1) The current version of the manuscript is probably difficult for scientists outside the field to follow. It would be better to extend Introduction to provide non-experts with more background information about the pathway, such as the general model for the SecYEG-mediated protein translocation and membrane integration, what is known about membrane protein integration, and what are main questions to address.

2) As in Point #1, a cartoon figure showing the "sliding" model described in Discussion would be helpful to improve readability.

3) Regarding Point #2. Although the authors did not explicitly mention this, the model opposed to the sliding model would be the "in-out" model, where the TMS first goes down along the translocation pore and then partitions into the lipid phase through the open lateral gate. However, in my opinion, mechanistic differences between the two models are rather small, and a boundary between the lateral gate and pore is not clear-cut (also, lipids can partially insert acyl tails into the open lateral gate and contact the polypeptide chain in the pore). The authors should clearly describe why the data fits into the "sliding" model not the "in-out" model. Also "slide along the open lateral gate" is unclear. It is possible that the TMH stays just outside the lateral gate while it slides across the membrane (similar to structures seen in studies of translocation intermediates containing TMHs or signal sequences).

4) In the previous study by Ismail et al., a bi-phasic pulling force has been observed. In the current study, the FPs do not seem to clearly show such a biphasic pattern. Can the authors discuss about this?

5) For some observations, the authors simply say further studies will be required to understand (for instance, long-range residue-residue interactions). Instead, the authors should at least provide a possible explanation or propose a testable hypothesis.
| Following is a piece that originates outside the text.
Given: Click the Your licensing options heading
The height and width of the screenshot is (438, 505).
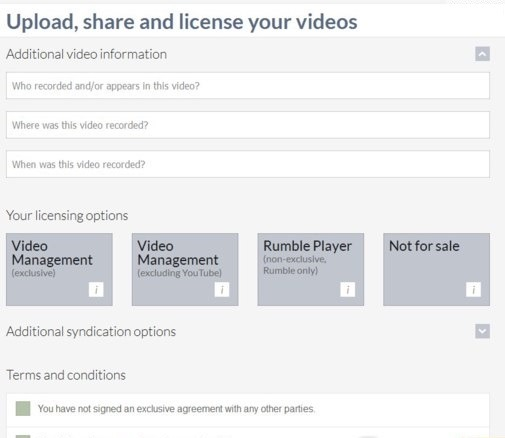Looking at the screenshot, I should (x=67, y=216).
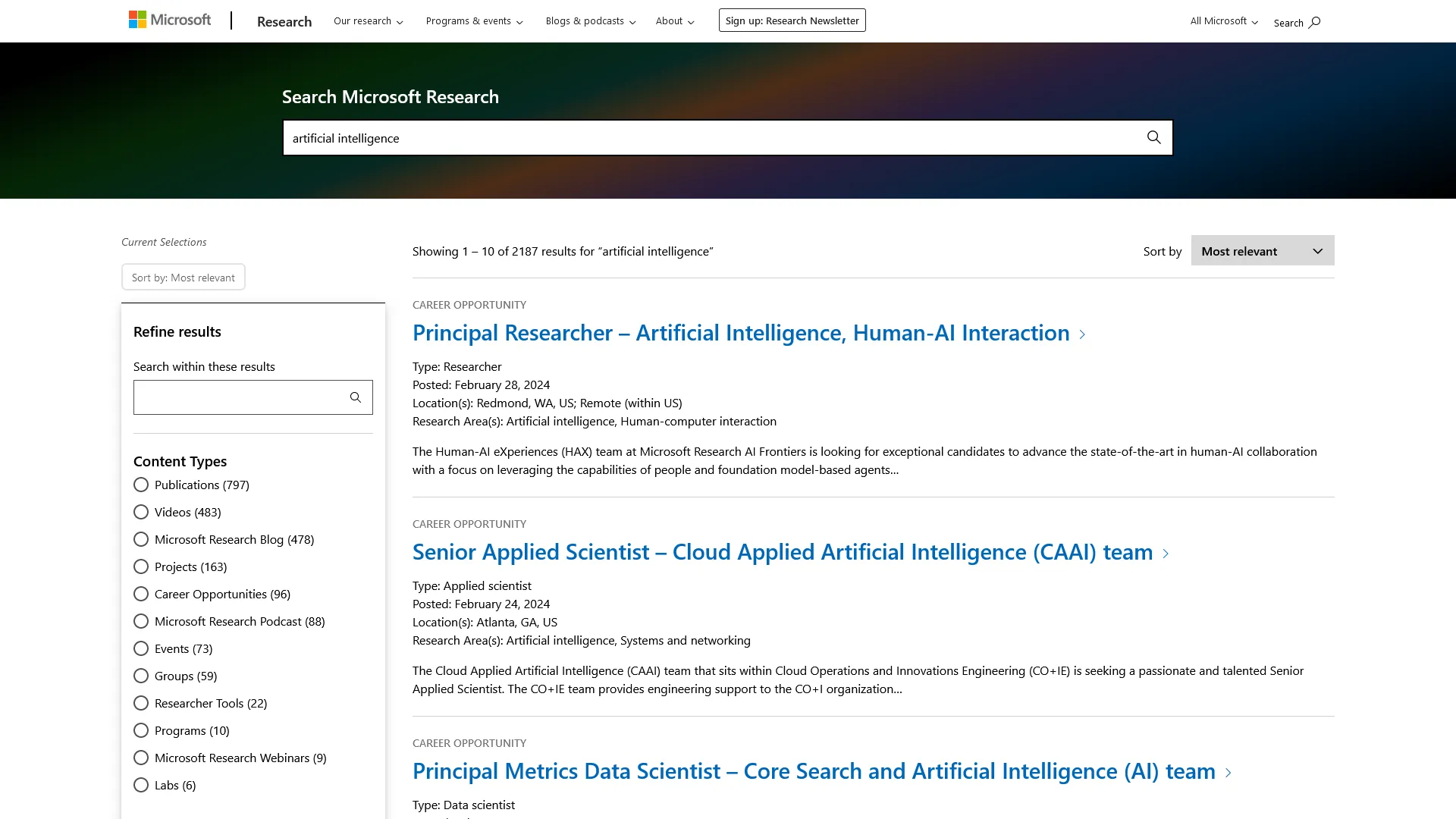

6) “Likewise, peak VI-a likely reflects the membrane integration of a hydrophobic, membrane-associated cytoplasmic segment located just upstream of TMH5, Figure 3—figure supplement 1B. In contrast, the unexpectedly high Nstart value for peak IV indicates that integration of TMH3 commences only when its N-terminal end is ~52 residues away from the PTC possibly because of the tight spacing between TMH2 and TMH3.”. These can be perhaps tested by mutagenesis and inserting a hydrophilic stretch between TMH2 and TMH3. How could the tight spacing between TMH2 and TMH3 cause a delayed insertion of TMH3?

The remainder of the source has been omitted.